Targeted therapeutics are designed to hone in on certain features of cancer cells to kill them selectively.
Targeted therapies block cancer from growing and spreading by interfering with specific genes or proteins necessary for tumor growth. This approach differs from conventional treatments such as surgery, radiotherapy and chemotherapy.
Most standard chemotherapy drugs work by killing cells that grow and divide quickly. Cancer cells divide quickly, which is why these drugs often work. But chemotherapy drugs can also affect other cells in the body that divide quickly, which can sometimes lead to serious side effects.

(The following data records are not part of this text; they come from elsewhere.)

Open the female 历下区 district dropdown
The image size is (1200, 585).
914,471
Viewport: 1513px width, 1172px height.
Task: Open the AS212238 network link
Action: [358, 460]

Scientists are increasingly identifying alterations in cancer cells that make them different from normal cells. For instance, certain mutations in key genes might allow the cell to stop working the way it should, or enable it to grow and divide quickly. This increased understanding has led to the development of drugs that “target” these differences, and treatment with these drugs is called targeted therapy.
Targeted therapeutics can:
- Block or turn off chemical signals that tell the cancer cell to grow and divide
- Change proteins within the cancer cells so the cells die
- Stop making new blood vessels to feed the cancer cells
- Trigger the immune system to kill the cancer cells
- Carry toxins to the cancer cells to kill them, sparing normal cells
We are focused on developing innovative therapeutics that potently and selectively inhibit abnormal cell signaling pathways that drive cancer. In addition, we are working to pair our drug candidates with genetic data and other diagnostic information to identify patients who are most likely to benefit.
Through this approach, we believe we can deliver innovative medicines that have increased clinical benefit in selected patient populations and potentially fewer side effects, allowing for higher dosing and better anti-cancer activity.